It seems you are new to digital photography...it's good you are here trying to learn.

Canon are the largest manufacturer of DSLR cameras in the world. Nikon and Sony are somewhere below that. Are you suggesting that a company that primarily makes lenses, only make lenses that will not fit on the cameras most people own? 

Sigma have made camera bodies since around 2000. They are all a crop sensor (originally 1.7x crop factor, now 1.5x). It only makes sense that they would make lenses for all "35mm" camera mounts, if they want to sell lenses. 

Their biggest mistake, was not making their own mount, an EF Canon mount. That would have helped them sell more of their own camera bodies!


----------



## willchao (Apr 3, 2014)

Sigma was and forever will be, a lens manufacturer

They started off as a third party lens company and why would they stop just because they introduced their own line of camera bodies?

Plus their bodies are very niche and unpopular

Microsoft just announced Office for iPad, you ought to ask them why they would bother introducing software for competitors when they have their own Surface tablets?


Why does Sony make CMOS for rival Nikons?

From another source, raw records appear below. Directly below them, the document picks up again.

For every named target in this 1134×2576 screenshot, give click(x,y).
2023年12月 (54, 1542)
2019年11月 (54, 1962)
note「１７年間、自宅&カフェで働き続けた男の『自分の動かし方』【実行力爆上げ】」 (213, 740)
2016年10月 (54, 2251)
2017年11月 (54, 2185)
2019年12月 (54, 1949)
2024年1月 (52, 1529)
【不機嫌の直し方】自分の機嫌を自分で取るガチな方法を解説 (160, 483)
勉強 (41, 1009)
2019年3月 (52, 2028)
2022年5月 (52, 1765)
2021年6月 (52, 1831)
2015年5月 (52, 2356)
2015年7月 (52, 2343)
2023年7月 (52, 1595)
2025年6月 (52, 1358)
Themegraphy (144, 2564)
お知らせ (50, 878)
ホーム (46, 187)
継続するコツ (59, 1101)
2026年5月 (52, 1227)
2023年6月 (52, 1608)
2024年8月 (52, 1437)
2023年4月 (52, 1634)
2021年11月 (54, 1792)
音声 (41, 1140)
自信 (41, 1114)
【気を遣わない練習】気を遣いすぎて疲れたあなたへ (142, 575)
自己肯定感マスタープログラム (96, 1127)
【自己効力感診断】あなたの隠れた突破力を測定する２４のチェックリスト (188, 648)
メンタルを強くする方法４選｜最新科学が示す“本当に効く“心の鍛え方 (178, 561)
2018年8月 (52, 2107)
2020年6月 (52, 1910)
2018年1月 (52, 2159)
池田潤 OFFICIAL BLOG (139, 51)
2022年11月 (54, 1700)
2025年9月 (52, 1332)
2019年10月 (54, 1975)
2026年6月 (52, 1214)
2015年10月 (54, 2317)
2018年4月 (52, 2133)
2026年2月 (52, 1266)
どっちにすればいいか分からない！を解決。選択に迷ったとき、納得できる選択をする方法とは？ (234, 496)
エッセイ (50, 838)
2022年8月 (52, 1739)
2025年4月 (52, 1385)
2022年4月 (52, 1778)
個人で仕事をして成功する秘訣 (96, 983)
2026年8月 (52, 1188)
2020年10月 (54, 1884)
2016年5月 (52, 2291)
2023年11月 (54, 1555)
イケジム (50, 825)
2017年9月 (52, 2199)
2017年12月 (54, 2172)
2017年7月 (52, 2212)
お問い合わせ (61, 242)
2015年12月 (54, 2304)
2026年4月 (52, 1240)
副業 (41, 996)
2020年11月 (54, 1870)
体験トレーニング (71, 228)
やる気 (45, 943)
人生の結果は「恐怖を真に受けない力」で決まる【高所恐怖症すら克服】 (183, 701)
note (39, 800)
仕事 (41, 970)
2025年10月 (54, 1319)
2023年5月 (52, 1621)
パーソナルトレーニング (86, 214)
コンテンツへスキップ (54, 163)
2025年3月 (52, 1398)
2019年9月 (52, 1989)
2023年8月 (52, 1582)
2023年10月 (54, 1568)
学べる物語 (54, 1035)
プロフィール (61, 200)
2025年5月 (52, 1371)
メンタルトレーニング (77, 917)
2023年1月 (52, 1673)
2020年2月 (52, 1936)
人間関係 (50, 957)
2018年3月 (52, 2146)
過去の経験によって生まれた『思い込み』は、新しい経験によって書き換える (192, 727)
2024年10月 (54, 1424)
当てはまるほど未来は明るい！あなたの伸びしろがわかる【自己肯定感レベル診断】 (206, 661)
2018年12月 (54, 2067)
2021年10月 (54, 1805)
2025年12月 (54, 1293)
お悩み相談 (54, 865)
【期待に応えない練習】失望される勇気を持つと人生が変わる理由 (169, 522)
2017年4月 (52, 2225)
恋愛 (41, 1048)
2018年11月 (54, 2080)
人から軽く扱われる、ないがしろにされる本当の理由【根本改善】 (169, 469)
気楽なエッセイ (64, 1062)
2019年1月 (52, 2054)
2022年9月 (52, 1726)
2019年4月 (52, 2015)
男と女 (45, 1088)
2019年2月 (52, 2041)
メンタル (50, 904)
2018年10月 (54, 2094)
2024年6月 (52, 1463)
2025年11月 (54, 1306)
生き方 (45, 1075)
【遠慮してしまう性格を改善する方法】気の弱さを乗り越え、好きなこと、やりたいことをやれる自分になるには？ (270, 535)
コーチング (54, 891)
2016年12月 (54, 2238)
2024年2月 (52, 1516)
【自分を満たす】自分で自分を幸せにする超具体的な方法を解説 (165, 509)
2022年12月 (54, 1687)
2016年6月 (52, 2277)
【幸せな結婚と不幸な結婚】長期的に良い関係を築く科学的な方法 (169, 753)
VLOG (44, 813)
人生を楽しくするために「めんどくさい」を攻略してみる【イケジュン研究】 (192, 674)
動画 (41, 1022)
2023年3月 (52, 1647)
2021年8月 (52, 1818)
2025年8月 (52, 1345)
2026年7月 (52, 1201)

Why does Samsung make hardware for Apple who wants to sue them for everything they have?

etc...

the list can go on




but the point is



Sigma made lenses first, there's no Eureka moment 'because our bodies are bad', but rather, there are probably moments like 'We made a lot of money making third party lenses, let's start creating our own bodies yada yada'


----------



## CarlTN (Apr 3, 2014)

willchao said:


> Sigma was and forever will be, a lens manufacturer
> 
> They started off as a third party lens company and why would they stop just because they introduced their own line of camera bodies?
> 
> ...



Have you ever owned or tried a Sigma camera or body? Or are you just spouting bandwagon platitudes?


----------



## SoullessPolack (Apr 3, 2014)

CarlTN said:


> Have you ever owned or tried a Sigma camera or body? Or are you just spouting bandwagon platitudes?

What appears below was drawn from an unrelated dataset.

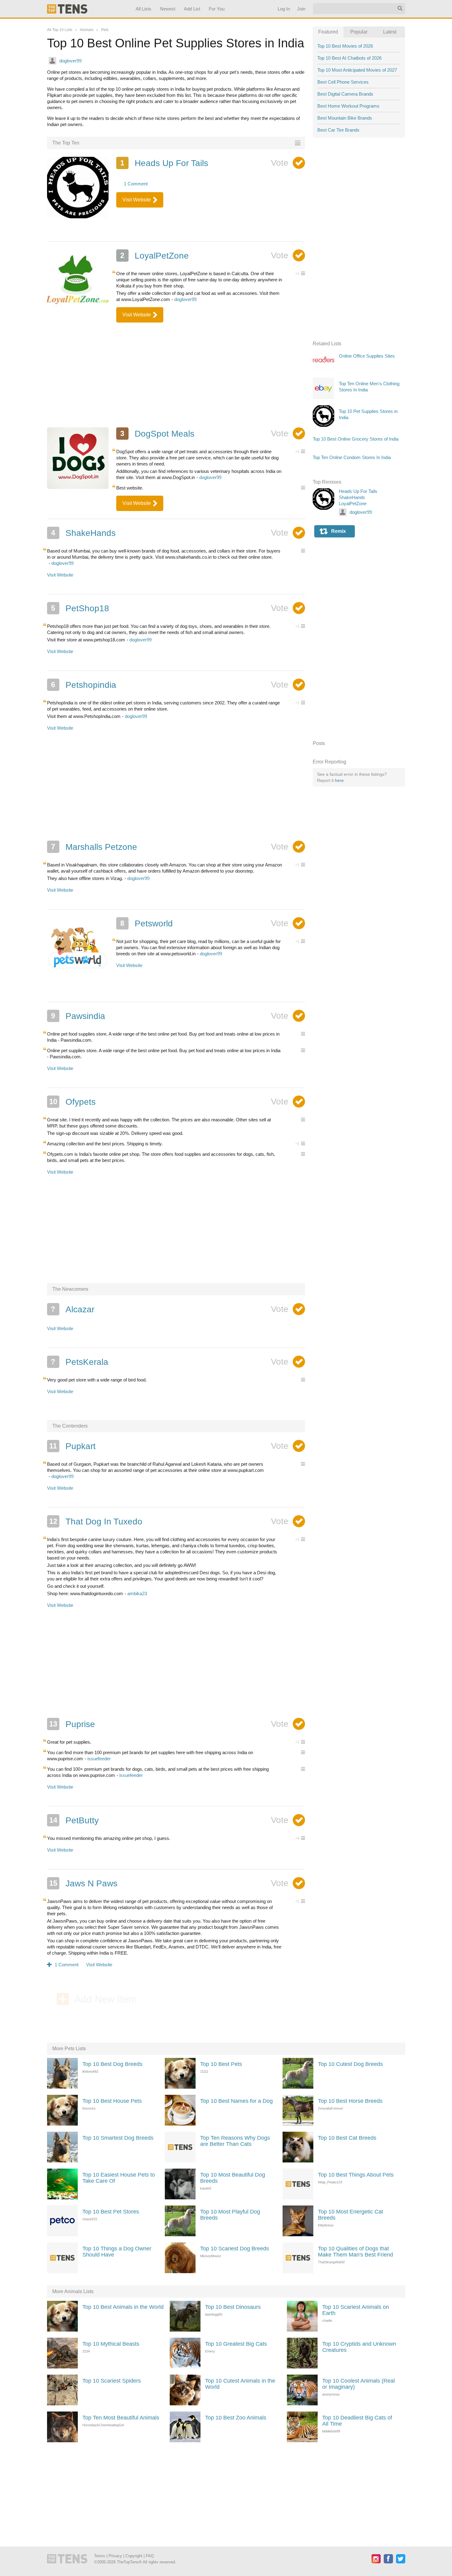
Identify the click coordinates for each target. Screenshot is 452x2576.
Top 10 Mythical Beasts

I have, and I can back him up on his statement. It's sad really, because they have the capability and potential of being a real big player in this arena, but unfortunately aren't.


----------



## jrista (Apr 3, 2014)

EricFiskCGD said:


> Just out of curiosity thanks to a conversation in Marketing 101 - why would a company like Sigma create products for other brands, specifically lenses for Canon? I'm curious about the thought process that went into a decision by such a company to create accessories and devices for someone else's products since they already have their own line of camera bodies...



There have been a bunch of good answers from other people, so I'll take a different tack.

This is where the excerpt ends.